The 5th US Circuit Court of Appeals, in one of the most aggressive opinions against the OSHA mandate, said the vaccine rule for large employers likely exceeded the "federal government's authority under the Commerce Clause because it regulates noneconomic activity that falls squarely within the States' police power."
But the 6th Circuit Court of Appeals has reinstated the rule finding that the national public health emergency warrants a federal response. A dissenting opinion said, in part, that OSHA does not have the authority to  protect workers from choosing to harm themselves.
The Commerce Clause gives the federal government to power to regulate interstate commerce but limits the regulation of non-commercial activity.
"In recent years, the Court has reinvigorated the use of the Commerce Clause to pare down federal laws," says John Sarno, president of the Employers Association of New Jersey.  
For example, the Affordable Care Act's mandate for individuals to purchase heath care coverage was invalided as violating the Commerce Clause because the law sought to regulate individuals who were not participants in the healthcare market.  
“The individual mandate ... does not regulate existing commercial activity. It instead compels individuals to become active in commerce by purchasing a product, on the grounds that their failure to do so affects interstate commerce,” the majority of the court said.

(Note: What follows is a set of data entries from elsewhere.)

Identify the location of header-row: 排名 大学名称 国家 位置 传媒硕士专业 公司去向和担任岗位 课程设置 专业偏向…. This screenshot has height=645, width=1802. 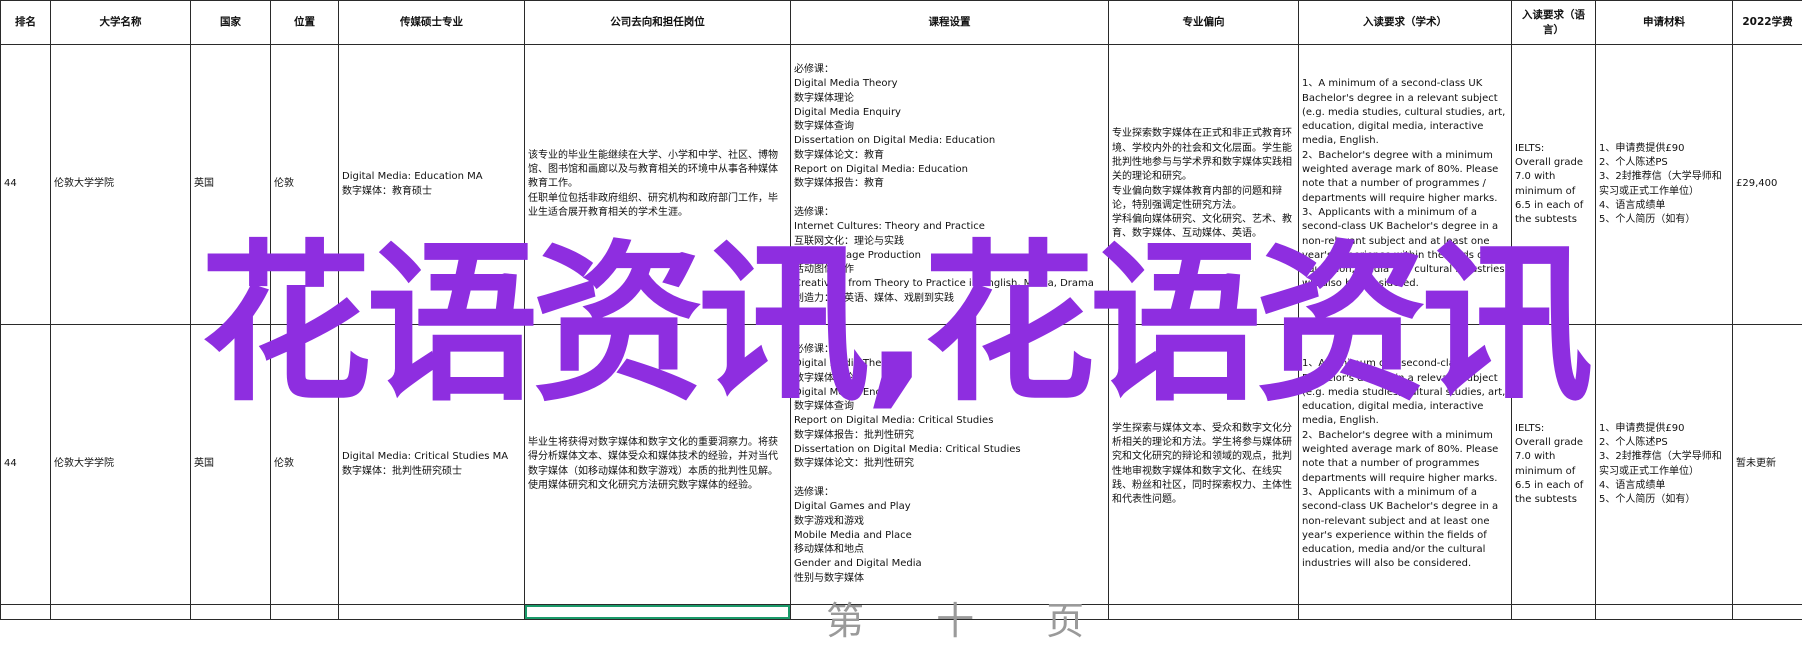
(902, 23).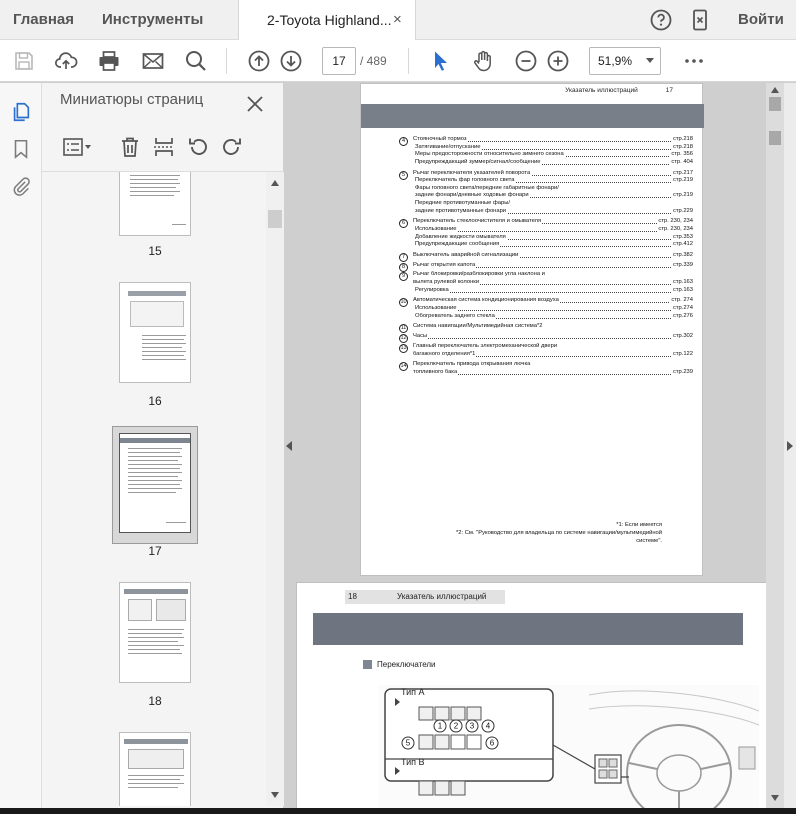  What do you see at coordinates (327, 20) in the screenshot?
I see `tab-document: 2-Toyota Highland... ×` at bounding box center [327, 20].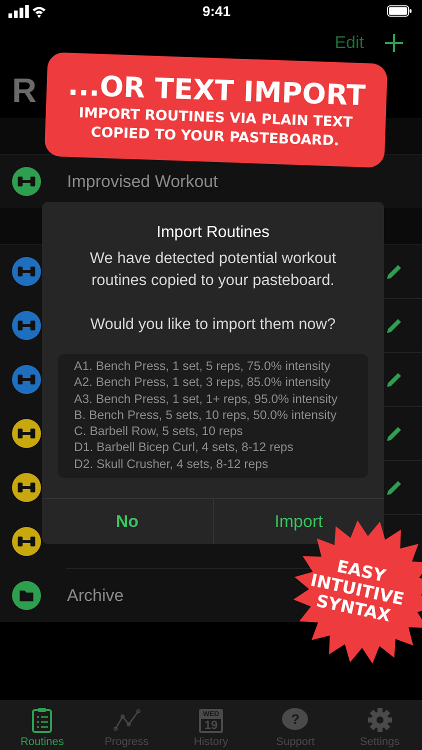 This screenshot has width=422, height=750. Describe the element at coordinates (213, 325) in the screenshot. I see `dialog-question: Would you like to import them now?` at that location.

Parts of the Violence Against Women's Act were also invalided when the court said that domestic violence was not commercial activity.
Likewise, getting a vaccine may not be a commercial activity.
When Congress passed the Occupational Safety and Health Act it said, "the reach of the Commerce Clause extends beyond Federal regulation of the channels and instrumentalities of interstate commerce so as to empower Congress to regulate conditions or activities which affect commerce even though the activity or condition may itself not be commerce and may be purely intrastate in character."
“That expansive interpretation has formed the basis of hundreds of federal regulations for sixty years and landmark laws like the Civil Rights Act and the Americans with Disabilities Act.  It may seem arcane to people but it’s the difference between whether the federal government can protect the environment and the public health or whether it is left the states,” says Sarno.
To most legal observers, the OSHA’s vaccine rule appears to fall into the intersection of long lines of cases upholding federal laws and seems to be supported by existing caselaw precedent. OSHA and other agencies have hundreds of rules requiring workplace action, preventing discrimination and harassment at work, for example.
And courts have been traditionally been reluctant to overrule federal agencies that have expertise in their area of regulation.
But the current court has not been hesitant to curtail federal authority.  In addition to the health and domestic violence laws, the Drug Free Schools Act was also invalidated, the court finding that the local crimes were not commercial activity.
“The pandemic is impacting society dramatically, how we interact with one another, how we live and how we conduct business.  It is impacting the economy enormously.  It may also impact how we govern ourselves.  A narrow reading [of the Commerce Clause] may determine whether the national government can deal with public health and safety in any meaningful way for generations to come,” adds Sarno.